Father nodded, cupping the bowl of his pipe in his hand, watching me carefully.
“Yes, son. But I want it clear: If you want this, you have to get it completely on your own. We will not finance another term at college for you. You’ll be on your own.”
He saw my downcast expression. “No help at all?”
“Let me finish, son. I’m not being hard on you here; but you have to understand that we gave you tuition to study at the university for the purpose of going into our family business, and you’ve decided you don’t want to do it. That was our agreement. And you aren’t upholding your end of the agreement. We are not wealthy, and we cannot be wasteful with resources. If you wish to attend law school, you’ll have to find your own way.”
I continued to sit in silence.
“Therefore, son, you will need to get out in the world and work a while in an actual business. We will need your help around here, and I can use you at the pharmacy.”
“But Father…I don’t want.…”
“Then you can work at the depot. Or maybe ask around, see if one of the local lawyers needs a clerk. But if you cannot contribute to the expenses in some way, you’ll have to leave.”
“I have no other choices,” I said, tightly.

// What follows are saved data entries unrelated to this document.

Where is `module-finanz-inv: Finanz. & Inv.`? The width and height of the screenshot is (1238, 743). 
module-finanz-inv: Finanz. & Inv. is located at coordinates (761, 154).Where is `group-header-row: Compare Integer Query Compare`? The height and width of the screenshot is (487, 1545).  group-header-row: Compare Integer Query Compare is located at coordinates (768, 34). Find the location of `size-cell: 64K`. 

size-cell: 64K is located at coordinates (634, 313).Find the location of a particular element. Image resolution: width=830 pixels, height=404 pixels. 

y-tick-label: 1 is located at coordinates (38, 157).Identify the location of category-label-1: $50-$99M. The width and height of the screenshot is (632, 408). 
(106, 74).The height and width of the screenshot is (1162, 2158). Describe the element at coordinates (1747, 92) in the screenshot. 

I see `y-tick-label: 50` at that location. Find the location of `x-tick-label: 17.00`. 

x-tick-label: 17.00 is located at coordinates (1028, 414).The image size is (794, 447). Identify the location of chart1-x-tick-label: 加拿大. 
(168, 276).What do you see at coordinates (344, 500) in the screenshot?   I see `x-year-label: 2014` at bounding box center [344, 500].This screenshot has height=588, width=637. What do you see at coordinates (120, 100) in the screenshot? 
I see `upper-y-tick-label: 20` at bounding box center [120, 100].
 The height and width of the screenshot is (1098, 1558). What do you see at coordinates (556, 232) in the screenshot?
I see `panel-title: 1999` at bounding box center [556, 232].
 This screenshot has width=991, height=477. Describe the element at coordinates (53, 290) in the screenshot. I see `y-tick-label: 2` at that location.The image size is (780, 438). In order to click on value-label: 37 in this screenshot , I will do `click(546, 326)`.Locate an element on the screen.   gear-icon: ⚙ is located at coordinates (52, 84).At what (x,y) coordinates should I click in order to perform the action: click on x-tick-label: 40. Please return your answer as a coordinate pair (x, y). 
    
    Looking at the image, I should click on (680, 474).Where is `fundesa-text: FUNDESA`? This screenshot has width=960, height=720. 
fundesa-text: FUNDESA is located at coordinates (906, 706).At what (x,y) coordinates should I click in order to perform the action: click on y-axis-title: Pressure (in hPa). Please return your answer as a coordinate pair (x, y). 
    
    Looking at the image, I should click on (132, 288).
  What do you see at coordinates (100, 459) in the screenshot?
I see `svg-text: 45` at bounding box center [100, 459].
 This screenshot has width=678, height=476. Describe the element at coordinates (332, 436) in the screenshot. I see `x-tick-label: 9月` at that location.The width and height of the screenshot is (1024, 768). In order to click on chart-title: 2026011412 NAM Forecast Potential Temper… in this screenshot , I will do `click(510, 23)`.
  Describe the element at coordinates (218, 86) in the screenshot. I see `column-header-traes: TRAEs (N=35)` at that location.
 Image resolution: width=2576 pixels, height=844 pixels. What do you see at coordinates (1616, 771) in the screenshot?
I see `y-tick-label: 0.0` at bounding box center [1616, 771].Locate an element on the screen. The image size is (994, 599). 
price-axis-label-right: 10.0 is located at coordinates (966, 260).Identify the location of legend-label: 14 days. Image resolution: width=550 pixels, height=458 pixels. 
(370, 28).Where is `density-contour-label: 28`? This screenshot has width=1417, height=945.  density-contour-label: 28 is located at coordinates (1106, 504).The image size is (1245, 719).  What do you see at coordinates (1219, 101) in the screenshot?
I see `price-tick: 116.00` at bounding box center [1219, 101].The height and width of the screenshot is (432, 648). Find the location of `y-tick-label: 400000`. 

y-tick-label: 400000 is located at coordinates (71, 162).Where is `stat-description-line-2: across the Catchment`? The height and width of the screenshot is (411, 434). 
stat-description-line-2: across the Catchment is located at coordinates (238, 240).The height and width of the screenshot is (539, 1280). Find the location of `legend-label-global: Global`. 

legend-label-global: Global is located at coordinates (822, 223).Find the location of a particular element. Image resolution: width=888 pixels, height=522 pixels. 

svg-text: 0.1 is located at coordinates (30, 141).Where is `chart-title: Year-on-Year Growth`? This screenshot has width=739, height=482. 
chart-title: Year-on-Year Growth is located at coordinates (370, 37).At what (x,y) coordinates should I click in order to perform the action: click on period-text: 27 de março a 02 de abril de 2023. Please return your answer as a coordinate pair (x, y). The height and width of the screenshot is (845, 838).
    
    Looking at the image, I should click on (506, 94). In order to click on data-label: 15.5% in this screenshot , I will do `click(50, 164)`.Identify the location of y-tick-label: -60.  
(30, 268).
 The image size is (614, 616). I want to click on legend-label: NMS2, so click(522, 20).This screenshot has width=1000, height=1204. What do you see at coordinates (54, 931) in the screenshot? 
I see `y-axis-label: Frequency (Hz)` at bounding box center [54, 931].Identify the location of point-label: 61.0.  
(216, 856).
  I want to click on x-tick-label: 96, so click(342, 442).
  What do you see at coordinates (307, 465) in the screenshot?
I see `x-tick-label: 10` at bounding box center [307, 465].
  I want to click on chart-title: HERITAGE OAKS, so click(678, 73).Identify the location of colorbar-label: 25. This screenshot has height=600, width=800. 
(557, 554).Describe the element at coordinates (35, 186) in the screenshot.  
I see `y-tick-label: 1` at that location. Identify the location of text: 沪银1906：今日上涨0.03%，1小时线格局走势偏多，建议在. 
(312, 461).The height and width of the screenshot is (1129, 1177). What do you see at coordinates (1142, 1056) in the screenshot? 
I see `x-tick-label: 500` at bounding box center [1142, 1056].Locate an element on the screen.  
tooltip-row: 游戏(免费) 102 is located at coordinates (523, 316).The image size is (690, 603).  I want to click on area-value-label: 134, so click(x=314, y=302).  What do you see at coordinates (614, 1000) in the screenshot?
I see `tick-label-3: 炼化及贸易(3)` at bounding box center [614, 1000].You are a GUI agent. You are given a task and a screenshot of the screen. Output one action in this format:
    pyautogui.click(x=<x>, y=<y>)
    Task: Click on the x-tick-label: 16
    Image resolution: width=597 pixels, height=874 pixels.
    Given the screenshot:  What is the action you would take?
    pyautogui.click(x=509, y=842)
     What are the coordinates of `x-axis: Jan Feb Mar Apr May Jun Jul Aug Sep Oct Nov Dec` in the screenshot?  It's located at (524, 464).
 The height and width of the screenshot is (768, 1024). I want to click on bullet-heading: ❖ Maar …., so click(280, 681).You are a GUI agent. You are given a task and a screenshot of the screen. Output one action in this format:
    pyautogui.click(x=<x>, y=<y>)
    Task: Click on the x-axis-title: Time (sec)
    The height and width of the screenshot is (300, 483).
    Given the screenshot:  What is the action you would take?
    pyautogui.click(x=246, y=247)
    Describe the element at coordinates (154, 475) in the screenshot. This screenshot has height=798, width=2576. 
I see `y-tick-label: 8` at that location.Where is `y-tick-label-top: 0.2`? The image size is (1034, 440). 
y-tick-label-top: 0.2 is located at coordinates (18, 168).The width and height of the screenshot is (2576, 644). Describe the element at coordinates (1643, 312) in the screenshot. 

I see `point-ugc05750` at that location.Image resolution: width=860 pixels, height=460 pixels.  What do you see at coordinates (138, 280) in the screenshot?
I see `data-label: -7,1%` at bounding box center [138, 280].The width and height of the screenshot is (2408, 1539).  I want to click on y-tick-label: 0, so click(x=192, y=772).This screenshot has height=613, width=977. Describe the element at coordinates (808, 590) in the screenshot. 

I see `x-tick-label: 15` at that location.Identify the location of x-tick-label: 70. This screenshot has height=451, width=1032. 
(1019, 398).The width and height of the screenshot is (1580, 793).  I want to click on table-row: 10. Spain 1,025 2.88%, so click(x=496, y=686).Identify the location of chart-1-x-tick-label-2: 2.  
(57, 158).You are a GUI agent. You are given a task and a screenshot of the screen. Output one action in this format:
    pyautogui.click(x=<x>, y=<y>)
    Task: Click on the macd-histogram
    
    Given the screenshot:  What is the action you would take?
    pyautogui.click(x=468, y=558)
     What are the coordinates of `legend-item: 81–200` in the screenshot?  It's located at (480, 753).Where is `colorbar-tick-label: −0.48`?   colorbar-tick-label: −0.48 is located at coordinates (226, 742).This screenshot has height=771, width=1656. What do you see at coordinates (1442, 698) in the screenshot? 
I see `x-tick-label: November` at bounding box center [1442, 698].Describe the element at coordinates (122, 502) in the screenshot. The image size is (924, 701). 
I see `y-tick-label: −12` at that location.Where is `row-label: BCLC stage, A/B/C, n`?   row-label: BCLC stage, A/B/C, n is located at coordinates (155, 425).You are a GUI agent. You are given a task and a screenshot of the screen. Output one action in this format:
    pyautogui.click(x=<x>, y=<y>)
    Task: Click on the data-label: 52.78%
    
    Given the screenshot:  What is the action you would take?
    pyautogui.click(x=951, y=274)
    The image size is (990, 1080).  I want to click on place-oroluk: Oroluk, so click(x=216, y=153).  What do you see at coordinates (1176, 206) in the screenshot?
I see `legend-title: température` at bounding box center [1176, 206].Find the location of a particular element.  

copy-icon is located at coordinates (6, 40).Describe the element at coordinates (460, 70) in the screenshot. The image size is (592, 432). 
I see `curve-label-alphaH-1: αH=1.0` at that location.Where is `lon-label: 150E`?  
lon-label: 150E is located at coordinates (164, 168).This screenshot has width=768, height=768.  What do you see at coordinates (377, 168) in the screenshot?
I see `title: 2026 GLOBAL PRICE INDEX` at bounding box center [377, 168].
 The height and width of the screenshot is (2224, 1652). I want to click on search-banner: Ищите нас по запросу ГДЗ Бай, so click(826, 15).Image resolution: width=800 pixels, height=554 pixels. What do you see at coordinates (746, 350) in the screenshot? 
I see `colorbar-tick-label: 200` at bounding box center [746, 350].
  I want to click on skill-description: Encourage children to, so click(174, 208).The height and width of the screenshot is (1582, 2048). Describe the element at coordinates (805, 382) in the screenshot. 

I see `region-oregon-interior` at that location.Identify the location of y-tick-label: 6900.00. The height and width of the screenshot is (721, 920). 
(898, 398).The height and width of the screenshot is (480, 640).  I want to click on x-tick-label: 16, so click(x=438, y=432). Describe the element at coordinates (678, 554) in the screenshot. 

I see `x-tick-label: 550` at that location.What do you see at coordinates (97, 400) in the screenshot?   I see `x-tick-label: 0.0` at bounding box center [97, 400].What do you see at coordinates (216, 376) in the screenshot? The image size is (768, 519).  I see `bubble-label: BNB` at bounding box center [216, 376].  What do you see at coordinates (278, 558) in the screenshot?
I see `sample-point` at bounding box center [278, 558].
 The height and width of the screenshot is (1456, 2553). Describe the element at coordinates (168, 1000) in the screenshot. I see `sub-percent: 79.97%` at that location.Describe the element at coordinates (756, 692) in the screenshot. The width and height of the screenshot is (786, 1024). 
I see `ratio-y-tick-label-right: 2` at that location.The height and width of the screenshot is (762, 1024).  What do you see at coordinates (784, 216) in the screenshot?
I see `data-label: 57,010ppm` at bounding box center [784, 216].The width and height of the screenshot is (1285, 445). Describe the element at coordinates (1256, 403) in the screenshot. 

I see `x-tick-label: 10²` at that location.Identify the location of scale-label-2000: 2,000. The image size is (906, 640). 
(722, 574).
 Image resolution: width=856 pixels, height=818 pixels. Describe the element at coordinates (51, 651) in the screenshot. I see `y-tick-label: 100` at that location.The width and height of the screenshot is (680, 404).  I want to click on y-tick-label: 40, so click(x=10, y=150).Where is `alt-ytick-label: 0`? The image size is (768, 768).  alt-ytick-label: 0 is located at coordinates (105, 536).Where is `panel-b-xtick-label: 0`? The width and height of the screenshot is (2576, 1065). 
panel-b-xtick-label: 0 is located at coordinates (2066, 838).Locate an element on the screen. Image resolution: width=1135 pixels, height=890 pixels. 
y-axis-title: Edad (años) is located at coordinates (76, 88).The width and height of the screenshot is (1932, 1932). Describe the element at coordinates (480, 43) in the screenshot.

“That’s where you’re wrong, Emmett. You have many choices before you. But have to plan for both the long and the short term. Long term, you know that you want to go to law school. Short term, you have to find a way to finance that, plan for whatever it takes to get in. I know you, Emmett. I also know you’ve been given a lot of opportunities. These things that are happening — it seems like they are bad, but you have to remember that events are not simply ‘good’ or ‘bad’; it is what we make of them.
“You’re a lot like Frank in this regard, you know,” Father said, looking at me as he puffed his pipe.”
“What do you mean?” I said, angrily — fearfully. Had Father found my hidden bottle of booze in the boy’s bedroom?
“Only that, like Frank, only you can decide what you want to do with this new opportunity that has come your way. Frank can choose to work hard to change his life. And you can too.”
I excused myself, and left my father sitting on the front porch.
When the realization of what happened came to me, as I went into the house and paused in the foyer — I felt as if I were dying inside. I took a deep breath. At least I did not lose my composure in front of my father.
I was not going to lose my composure in front of my family.
I was not going to lose composure.
I was not going to lose composure.
I took another deep breath.
At that moment, my stepmother came out of the kitchen.
“Oh, good, Emmett. You’re here. Supper will be ready in a few minutes.”
I nodded at her, as she passed by me, and into the dining room.
I could hear the muffled sounds of my family in the dining room, next to the foyer; my stepsisters moving about, dishes and silverware clinking, murmuring of conversation, Mother Kate, my stepsisters in conversation. Frank would not be at the table, of course….
I could feel…Oh God. What I was feeling? It was overwhelming me, the shame, the sorrow, the anger, the frustration, the tightness in my chest. My face felt hot…
Calm down. I don’t know how to deal with these things that I feel so strongly, when they come over me… Stop it. But I cannot stop it. Alien, illogical, disordered things that are Feelings. They have no organization to them; best to ignore them.
But they will not be ignored tonight.
I think, drown them. I thought of my flask, now empty, hidden behind the books in my room. Dammit. Even if I could get to it, what would be the use?
I stood for only a moment on that porch, not knowing what to do.
And then, all I knew was that I had to get out of there.